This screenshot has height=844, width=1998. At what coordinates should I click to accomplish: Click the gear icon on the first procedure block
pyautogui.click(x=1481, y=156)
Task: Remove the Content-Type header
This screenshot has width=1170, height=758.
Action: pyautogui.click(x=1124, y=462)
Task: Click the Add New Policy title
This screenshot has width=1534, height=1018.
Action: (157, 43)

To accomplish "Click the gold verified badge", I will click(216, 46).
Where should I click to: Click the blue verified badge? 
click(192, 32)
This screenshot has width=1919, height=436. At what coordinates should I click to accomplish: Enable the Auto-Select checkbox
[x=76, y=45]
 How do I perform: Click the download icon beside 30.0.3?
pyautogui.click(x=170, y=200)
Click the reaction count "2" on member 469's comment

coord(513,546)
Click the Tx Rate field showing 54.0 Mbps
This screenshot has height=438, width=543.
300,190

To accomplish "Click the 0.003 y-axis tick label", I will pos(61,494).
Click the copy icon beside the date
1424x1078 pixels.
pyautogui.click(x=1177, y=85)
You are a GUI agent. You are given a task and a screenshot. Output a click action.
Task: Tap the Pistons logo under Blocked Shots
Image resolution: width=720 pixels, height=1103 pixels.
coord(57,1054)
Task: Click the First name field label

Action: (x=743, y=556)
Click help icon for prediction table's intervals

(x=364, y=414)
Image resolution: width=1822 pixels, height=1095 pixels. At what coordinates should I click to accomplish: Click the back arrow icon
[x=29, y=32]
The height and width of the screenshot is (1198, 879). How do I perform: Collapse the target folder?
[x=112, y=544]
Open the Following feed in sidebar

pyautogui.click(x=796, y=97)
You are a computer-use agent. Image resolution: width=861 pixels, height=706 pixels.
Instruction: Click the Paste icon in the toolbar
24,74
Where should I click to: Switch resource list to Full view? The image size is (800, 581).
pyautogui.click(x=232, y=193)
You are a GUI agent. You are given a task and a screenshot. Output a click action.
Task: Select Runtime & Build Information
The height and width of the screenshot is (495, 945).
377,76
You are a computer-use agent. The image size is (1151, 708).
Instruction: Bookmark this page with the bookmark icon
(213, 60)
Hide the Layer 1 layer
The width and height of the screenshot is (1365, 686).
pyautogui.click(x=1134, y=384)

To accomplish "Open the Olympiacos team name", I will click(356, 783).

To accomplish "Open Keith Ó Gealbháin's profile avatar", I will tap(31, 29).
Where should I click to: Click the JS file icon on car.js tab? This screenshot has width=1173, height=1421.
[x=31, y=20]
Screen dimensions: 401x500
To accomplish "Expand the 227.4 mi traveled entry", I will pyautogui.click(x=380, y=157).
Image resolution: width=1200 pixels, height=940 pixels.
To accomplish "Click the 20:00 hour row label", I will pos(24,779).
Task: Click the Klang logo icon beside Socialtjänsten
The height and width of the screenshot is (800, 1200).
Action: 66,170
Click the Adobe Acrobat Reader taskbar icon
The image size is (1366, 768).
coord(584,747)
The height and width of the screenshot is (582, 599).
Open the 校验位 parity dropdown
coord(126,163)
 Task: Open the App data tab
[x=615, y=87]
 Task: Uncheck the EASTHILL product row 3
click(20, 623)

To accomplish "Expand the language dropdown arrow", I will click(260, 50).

···

About this exercise: From the line holding "Task: Tap the" to the line holding "Task: Select Runtime & Build Information", inclusive, restate each line above exactly as written.

Exercise response:
Task: Tap the Pistons logo under Blocked Shots
Image resolution: width=720 pixels, height=1103 pixels.
coord(57,1054)
Task: Click the First name field label

Action: (x=743, y=556)
Click help icon for prediction table's intervals

(x=364, y=414)
Image resolution: width=1822 pixels, height=1095 pixels. At what coordinates should I click to accomplish: Click the back arrow icon
[x=29, y=32]
The height and width of the screenshot is (1198, 879). How do I perform: Collapse the target folder?
[x=112, y=544]
Open the Following feed in sidebar

pyautogui.click(x=796, y=97)
You are a computer-use agent. Image resolution: width=861 pixels, height=706 pixels.
Instruction: Click the Paste icon in the toolbar
24,74
Where should I click to: Switch resource list to Full view? The image size is (800, 581).
pyautogui.click(x=232, y=193)
You are a GUI agent. You are given a task and a screenshot. Output a click action.
Task: Select Runtime & Build Information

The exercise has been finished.